M. Cartailhac, the very eminent French archaeologist, found not in Portugal, but in the Cevennes, “plaques of slate, sometimes pierced with a hole for suspension, usually smaller than those of the Casa da Moura, not ornamented, yet certainly analogous with these.” [102a] These are also analogous with “engraved plaques of schist found in prehistoric sites of the Rio Negro,” “some resembling, others identical with those shewn at Lisbon by Carlos Ribeiro.” But the Rio Negro objects appear doubtful. [102b]
Portugal has many such plaques, some adorned with designs, and some plain. [102c] The late Don Estacio da Veiga devotes a chapter to them, as
if they were things peculiar to Portugal, in Europe. [103a] When they are decorated the ornament is usually linear; in two cases [103b] lines incised lead to “cups.” One plaque is certainly meant to represent the human form. M. Cartailhac holds that all the plaques with a “vandyked” pattern in triangles, without faces, “are, none the less, des représentations stylisées de silhouette humaine.” [103c]
Illustrations give an idea of them (figs. 14, 15, 16); they are more elaborate than the perforated inscribed plaques of shale or schist from Dumbuck. Two perforated stone plaques from Volósova, figured by Dr. Munro (pp. 78, 79), fall into line with other inscribed plaques from Portugal. Of these Russian objects referred to by Dr.

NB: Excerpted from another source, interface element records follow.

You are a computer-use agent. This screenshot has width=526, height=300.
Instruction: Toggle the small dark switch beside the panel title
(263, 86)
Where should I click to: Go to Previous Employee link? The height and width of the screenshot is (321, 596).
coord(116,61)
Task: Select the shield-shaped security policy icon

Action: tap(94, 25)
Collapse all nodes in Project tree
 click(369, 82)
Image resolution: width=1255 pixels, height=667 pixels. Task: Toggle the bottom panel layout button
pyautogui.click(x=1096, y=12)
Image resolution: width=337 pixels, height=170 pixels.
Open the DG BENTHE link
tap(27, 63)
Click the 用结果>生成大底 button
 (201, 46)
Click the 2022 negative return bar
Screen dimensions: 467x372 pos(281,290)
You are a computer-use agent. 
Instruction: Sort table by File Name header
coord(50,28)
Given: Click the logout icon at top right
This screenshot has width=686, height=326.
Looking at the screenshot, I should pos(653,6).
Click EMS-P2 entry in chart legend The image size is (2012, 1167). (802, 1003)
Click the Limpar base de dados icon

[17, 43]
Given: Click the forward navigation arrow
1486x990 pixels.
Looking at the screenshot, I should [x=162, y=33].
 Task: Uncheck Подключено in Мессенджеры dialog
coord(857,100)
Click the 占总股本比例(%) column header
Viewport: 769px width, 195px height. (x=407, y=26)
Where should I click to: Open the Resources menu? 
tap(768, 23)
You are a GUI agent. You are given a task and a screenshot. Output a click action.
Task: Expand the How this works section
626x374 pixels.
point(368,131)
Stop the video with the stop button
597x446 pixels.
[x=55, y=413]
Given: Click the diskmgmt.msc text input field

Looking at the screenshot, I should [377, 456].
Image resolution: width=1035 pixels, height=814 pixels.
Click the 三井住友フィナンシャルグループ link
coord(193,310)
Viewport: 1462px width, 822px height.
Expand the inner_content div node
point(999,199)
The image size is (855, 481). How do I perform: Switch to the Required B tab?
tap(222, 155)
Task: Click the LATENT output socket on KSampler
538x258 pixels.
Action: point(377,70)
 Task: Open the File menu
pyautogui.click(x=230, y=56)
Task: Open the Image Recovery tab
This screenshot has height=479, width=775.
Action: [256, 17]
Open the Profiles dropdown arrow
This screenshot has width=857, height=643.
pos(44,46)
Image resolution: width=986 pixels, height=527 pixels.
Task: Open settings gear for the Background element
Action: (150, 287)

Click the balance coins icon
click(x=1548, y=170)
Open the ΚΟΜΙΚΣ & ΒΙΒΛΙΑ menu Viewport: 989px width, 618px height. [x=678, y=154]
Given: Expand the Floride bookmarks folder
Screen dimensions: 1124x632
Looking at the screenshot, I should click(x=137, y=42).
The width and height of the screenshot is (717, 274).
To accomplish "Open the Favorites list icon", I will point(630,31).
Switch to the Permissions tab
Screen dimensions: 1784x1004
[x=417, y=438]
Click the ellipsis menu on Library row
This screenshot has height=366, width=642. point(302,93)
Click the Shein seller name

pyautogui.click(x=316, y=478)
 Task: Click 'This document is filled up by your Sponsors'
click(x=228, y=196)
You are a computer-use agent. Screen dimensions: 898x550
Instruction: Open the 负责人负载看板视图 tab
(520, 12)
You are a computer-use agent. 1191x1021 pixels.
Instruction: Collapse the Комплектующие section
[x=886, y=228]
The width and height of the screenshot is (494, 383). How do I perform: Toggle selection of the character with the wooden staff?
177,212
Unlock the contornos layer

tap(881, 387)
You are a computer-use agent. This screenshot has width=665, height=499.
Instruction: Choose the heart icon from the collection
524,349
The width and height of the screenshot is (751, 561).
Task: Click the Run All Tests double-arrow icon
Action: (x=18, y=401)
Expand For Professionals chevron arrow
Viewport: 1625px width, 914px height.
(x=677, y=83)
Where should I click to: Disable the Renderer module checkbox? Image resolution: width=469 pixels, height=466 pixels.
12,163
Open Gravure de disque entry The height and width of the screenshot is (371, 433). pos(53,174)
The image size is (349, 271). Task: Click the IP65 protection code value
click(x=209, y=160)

Munro, one is (his fig. 25) a roughly pear-shaped thing in flint, perforated at the thin end; the other is a formless stone plaque, inscribed with a cross, three circles, not concentric, and other now meaningless scratches. It is not perforated. Dr. Munro does not dispute the genuine character of many strange figurines in flint, from Volósova, though the redoubtable M. de Mortillet denounced them as forgeries; they had the misfortune to corroborate
other Italian finds against which M. de Mortillet had a grudge. But Dr. Munro thinks that the two plaques of Volósova may have been made for sale by knavish boys. In that case the boys fortuitously coincided, in their fake, with similar plaques, of undoubted antiquity, and, in some prehistoric Egyptian stones, occasionally inscribed with mere wayward scratches.
For these reasons I think the Volósova plaques as genuine as any other objects from that site, and corroborative, so far, of similar things from Clyde.
To return to Portugal, M. Cartailhac recognises that the plain plaques of slate from sites in the Cevennes “are certainly analogous” with the plaques from the Casa da Moura, even when these are elaborately ornamented with vandyked and other patterns. I find one published case of a Portuguese plaque with cups and ducts, as at Dumbuck (fig. 16). Another example is in Antiguedades Prehistoricas de Andalucia, p. 109. [104] However, Dr. Munro leaves the Cevennes Andalusian, and Portuguese plaques out of his argument.
M. Cartailhac, then, found inscribed and perforated slate tablets “very common in Portugues neolithic sepulchres.” The perforated holes
showed signs of long wear from attachment to something or somebody. One, from New Jersey, with two holes, exactly as in the Dunbuie example, was much akin in ornament to the Portuguese plaques. One, of slate, was plain, as plain as “a bit of gas coal with a round hole bored through it,” recorded by Dr. Munro from Ashgrove Loch crannog. A perforated shale, or slate, or schist or gas coal plaque, as at Ashgrove Loch, ornamented or plain, is certainly like another shale schist or slate plaque, plain or inscribed. We have shown that these occur in France, Portugal, Russia, America, and Scotland, not to speak of Central Australia.